In around 2000 (I can’t bring myself to say early noughties) Wow! I went digital. Up until this moment I had painted most everything, which I loved. It has to be said, the learning curve was about as much fun as hitting yourself in the face with the sole of a golf shoe. But once I got going, well, a whole world opened up. Not only could I draw characters but I could animate them, make 3D models of them, have them talk, run, skip, BLOW THEM UP! So I joined a design agency for several thoroughly enjoyable years doing exactly that. This was far cry from what I was used to. Suddenly it was all clean chrome and the gentle hum of Macs, the only smell; coffee and whiteboard markers. This was the first time as a creative I had worked as a team and it was incredibly inspiring.

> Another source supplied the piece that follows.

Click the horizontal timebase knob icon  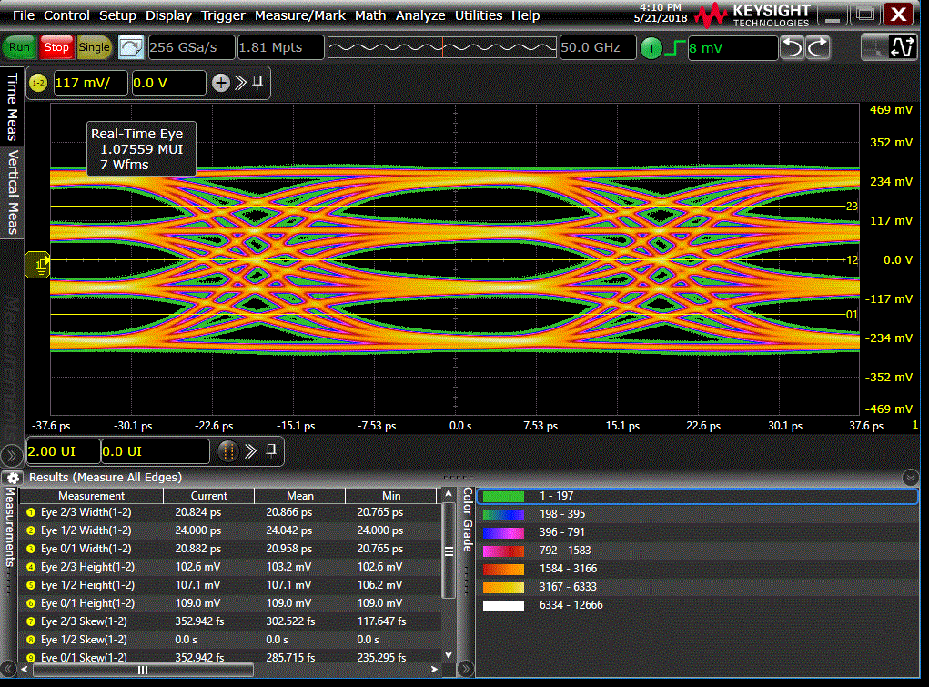(x=228, y=451)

It also gave me a significant insight into employing creatives and how to forge really strong and successful working relationships with both clients and artists. I suddenly knew what it was to be on the other end of the phone, what people actually wanted from me!
Curiously, over the years, I found myself more and more drawn to working on imagery for young children and teenagers. This, no doubt, has a lot to do with having children of my own, but also has a lot to do with rediscovering that sitting in a tree house, sucking your thumb and playing with Lego is pretty hard to beat. Yep! Latent regression. Never fight it.
So I left the agency world and threw myself a world of children’s illustration which in turn has led me to the door of Vicki and her team at Bright and a new and really exciting chapter.
These days I work from home in Sussex with my wife, son and cat Dillweed. I’m stuffed in my attic studio, away from the public gaze but with a cracking view of the Norman castle next door and a plate of biscuits in arms reach. I have a clean chrome section and a right royal bomb site of acrylics, watercolours and ink at the other end.
Just about right.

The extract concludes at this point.